Anglo American has been trying to sell four of its Australian coal mines for a year, without success, and earlier this week, announced it would cut 85,000 positions, nearly two-thirds of its workforce.
Not too long ago the world’s two biggest mining companies, Rio Tinto and BHP Billiton, were betting heavily on coal, but they too have lost confidence in the commodity and are looking to bail out. Earlier this year Rio folded its coal operations into its copper division, then later divested 40 percent of its Bengalla mine in Australia.
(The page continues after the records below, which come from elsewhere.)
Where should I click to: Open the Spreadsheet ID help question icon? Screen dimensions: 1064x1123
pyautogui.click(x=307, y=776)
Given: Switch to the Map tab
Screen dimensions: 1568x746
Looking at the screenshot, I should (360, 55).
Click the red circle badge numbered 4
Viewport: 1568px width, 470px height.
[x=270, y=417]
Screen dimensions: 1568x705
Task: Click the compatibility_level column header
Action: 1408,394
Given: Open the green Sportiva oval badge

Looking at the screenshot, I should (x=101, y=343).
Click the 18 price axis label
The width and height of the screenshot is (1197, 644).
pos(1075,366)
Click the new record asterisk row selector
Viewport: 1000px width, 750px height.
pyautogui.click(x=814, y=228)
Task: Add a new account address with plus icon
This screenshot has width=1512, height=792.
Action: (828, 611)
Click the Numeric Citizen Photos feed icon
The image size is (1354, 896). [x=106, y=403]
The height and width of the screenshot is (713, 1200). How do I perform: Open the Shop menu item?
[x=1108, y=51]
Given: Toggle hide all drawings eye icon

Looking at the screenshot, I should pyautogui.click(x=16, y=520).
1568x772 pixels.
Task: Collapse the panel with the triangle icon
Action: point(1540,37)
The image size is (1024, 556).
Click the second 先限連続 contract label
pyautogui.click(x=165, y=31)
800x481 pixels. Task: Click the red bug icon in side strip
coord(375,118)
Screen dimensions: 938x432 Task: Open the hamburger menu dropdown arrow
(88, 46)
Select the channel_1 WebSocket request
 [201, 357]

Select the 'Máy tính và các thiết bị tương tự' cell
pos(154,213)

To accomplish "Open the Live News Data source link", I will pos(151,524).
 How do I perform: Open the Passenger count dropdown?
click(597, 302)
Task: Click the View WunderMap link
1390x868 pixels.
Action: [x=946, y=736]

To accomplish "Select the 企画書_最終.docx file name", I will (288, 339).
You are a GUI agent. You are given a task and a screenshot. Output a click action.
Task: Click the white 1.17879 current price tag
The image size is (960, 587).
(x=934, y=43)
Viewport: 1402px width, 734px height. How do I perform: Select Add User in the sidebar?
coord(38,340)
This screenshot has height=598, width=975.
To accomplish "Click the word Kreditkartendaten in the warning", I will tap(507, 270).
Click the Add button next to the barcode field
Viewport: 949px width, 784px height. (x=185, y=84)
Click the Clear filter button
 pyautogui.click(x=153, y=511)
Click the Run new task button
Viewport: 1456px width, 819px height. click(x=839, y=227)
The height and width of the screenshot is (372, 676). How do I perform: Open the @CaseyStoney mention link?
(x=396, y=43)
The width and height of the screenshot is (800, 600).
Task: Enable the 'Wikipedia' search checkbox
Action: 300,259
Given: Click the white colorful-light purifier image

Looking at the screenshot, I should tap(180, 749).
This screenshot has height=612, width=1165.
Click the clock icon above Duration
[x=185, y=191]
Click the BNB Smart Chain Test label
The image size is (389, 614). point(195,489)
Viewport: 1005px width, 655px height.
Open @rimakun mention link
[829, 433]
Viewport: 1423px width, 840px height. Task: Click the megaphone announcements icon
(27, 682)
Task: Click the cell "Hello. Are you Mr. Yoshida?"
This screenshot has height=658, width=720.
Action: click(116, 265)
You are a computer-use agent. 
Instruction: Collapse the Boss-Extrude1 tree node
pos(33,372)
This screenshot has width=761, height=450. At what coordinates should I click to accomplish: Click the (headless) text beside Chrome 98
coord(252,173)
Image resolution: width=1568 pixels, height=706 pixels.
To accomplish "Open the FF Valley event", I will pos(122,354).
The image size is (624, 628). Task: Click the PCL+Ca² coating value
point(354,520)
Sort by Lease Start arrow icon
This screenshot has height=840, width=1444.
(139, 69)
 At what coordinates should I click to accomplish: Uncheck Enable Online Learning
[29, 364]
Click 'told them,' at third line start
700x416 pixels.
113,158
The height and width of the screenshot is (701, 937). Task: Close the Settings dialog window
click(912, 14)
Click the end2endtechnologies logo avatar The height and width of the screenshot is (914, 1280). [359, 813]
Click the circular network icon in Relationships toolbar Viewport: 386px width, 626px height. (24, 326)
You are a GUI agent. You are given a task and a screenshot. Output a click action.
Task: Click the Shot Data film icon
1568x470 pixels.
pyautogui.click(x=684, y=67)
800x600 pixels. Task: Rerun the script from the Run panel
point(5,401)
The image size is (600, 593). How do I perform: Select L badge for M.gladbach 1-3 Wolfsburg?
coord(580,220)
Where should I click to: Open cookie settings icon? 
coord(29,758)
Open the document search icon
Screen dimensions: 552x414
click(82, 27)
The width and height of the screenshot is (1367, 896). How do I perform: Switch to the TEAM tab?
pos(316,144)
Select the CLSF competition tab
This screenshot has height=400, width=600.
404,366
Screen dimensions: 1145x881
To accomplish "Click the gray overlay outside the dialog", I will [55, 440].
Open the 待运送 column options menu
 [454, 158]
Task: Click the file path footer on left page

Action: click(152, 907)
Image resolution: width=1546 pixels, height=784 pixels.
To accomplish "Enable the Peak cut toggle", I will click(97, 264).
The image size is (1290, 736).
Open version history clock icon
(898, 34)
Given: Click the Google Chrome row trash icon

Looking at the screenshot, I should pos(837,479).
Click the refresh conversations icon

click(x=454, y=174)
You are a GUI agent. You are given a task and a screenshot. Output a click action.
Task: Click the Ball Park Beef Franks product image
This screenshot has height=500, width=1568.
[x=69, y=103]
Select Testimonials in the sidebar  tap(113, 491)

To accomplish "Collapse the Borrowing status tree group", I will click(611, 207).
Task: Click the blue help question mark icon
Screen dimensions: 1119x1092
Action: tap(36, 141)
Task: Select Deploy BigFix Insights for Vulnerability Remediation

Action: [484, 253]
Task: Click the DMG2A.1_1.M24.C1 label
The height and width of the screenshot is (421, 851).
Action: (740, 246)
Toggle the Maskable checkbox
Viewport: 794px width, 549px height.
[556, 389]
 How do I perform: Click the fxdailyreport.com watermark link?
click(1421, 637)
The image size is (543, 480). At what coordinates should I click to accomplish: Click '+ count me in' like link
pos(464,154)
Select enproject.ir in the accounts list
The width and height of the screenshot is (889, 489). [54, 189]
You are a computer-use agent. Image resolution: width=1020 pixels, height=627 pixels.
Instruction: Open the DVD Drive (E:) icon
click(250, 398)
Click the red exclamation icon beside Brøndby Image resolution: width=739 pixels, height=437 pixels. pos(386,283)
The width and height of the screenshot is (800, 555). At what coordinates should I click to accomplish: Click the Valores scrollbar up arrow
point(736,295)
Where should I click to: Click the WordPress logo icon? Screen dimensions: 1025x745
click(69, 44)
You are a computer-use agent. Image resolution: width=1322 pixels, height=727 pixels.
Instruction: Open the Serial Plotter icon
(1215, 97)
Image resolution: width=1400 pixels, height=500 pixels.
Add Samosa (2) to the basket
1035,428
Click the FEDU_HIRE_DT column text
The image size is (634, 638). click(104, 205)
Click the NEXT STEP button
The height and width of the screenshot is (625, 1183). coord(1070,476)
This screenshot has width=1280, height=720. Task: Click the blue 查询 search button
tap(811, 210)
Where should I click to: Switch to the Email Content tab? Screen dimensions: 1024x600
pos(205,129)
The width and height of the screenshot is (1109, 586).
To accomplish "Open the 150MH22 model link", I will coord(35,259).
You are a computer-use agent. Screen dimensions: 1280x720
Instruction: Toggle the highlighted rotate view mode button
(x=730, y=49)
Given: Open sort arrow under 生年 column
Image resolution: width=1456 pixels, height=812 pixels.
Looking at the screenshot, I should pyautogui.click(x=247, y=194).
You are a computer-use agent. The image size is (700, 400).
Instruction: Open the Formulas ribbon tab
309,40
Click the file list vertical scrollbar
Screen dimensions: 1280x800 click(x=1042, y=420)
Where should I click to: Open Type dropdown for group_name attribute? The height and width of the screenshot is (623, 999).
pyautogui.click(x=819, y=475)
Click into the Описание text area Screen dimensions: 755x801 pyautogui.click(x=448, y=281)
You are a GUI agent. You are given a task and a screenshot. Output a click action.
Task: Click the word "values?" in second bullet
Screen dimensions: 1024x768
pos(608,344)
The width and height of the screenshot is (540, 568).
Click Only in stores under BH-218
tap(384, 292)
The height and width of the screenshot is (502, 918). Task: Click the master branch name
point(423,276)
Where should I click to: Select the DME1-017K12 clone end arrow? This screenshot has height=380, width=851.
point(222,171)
Meanwhile BHP got rid of its thermal coal business in South Africa by spinning it off into a separate company, South32.
Both firms have been trying to strike a nuanced position on coal, on the one hand supporting the industry that has made up a significant portion of their portfolios over the years, while at the same time quietly reducing their exposure, MINING.com reported recently.
The result is statements like this one, coming from Jean-Sebastian Jacques, Rio’s chief executive for copper and coal, who said at a conference in Sydney that coal demand is not going to disappear, but that the company has “better options” than to spend money on it:
“There is a future for coal. Now the question is, should it be Rio or not Rio” that owns the mines, Jacques told the audience. “If you have a big checkbook, I’m more than happy to take your name.”